Repeat everything from the line containing "Click the regional" down to the line containing "[x=107, y=102]", with both of those lines included.
-- START OF RECORDS TO USE --
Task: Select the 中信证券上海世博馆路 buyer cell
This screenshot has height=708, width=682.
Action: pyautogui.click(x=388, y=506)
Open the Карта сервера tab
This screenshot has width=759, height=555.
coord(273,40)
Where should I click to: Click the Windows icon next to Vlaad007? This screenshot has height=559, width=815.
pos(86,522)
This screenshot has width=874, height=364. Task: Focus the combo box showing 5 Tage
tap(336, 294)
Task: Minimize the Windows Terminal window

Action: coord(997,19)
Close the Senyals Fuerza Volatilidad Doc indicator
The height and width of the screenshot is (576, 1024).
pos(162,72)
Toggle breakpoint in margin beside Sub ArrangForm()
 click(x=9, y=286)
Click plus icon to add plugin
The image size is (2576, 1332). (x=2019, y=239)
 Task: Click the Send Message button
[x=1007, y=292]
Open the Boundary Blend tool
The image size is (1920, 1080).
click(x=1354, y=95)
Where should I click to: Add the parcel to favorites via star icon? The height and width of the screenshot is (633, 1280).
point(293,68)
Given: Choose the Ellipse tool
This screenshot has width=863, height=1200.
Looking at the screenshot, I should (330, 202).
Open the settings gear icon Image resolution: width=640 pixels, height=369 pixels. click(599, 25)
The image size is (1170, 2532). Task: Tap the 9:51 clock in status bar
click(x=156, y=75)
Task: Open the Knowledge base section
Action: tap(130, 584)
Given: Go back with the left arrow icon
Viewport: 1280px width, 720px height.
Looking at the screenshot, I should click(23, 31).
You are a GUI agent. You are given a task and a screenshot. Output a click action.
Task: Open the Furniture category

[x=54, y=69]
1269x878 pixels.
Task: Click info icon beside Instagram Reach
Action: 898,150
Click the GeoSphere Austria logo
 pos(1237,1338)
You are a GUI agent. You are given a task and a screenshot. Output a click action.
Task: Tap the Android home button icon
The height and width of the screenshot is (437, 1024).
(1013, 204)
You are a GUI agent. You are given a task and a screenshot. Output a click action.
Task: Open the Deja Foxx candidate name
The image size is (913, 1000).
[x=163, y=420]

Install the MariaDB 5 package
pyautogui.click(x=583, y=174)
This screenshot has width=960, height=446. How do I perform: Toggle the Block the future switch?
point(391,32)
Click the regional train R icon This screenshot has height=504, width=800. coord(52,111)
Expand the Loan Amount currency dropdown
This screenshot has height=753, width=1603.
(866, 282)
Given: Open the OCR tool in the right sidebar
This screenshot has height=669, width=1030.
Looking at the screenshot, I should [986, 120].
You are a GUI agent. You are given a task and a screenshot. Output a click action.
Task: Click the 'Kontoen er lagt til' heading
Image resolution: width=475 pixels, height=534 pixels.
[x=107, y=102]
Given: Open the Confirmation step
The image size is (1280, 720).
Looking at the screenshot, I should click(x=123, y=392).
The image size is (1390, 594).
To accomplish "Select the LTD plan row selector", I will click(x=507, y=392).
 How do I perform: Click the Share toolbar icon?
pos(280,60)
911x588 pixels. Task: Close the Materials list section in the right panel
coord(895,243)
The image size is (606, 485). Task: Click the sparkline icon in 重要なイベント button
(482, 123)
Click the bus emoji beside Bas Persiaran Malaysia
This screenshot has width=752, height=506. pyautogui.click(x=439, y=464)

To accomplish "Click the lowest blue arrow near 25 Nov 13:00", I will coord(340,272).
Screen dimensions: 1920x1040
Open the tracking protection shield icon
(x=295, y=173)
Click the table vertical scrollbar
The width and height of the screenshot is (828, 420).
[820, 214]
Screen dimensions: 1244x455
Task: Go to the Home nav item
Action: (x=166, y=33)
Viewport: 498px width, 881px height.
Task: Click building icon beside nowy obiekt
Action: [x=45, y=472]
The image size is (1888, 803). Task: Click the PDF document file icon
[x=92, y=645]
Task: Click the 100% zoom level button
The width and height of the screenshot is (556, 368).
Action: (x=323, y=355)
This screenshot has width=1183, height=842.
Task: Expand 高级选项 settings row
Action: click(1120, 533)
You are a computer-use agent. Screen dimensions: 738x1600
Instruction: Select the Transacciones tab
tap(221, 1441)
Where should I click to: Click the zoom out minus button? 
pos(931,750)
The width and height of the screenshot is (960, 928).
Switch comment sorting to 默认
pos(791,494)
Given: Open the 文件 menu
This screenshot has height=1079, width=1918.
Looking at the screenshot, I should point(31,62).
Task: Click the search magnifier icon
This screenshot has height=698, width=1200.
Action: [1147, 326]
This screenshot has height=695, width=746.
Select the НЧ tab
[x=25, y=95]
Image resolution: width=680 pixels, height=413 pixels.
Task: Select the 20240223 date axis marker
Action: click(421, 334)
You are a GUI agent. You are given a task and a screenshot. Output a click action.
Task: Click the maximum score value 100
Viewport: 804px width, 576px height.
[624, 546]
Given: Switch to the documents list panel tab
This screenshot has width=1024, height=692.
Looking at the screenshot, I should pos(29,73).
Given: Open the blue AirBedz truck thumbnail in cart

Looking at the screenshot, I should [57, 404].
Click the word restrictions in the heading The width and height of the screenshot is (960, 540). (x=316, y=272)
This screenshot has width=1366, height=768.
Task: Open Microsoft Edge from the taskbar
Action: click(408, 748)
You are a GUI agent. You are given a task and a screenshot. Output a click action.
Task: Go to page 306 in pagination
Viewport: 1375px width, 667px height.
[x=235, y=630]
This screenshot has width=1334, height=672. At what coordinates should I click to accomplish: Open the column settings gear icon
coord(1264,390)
-- END OF RECORDS TO USE --
**FINAL RESULT:**
Click the regional train R icon This screenshot has height=504, width=800. coord(52,111)
Expand the Loan Amount currency dropdown
This screenshot has height=753, width=1603.
(866, 282)
Given: Open the OCR tool in the right sidebar
This screenshot has height=669, width=1030.
Looking at the screenshot, I should [986, 120].
You are a GUI agent. You are given a task and a screenshot. Output a click action.
Task: Click the 'Kontoen er lagt til' heading
Image resolution: width=475 pixels, height=534 pixels.
[x=107, y=102]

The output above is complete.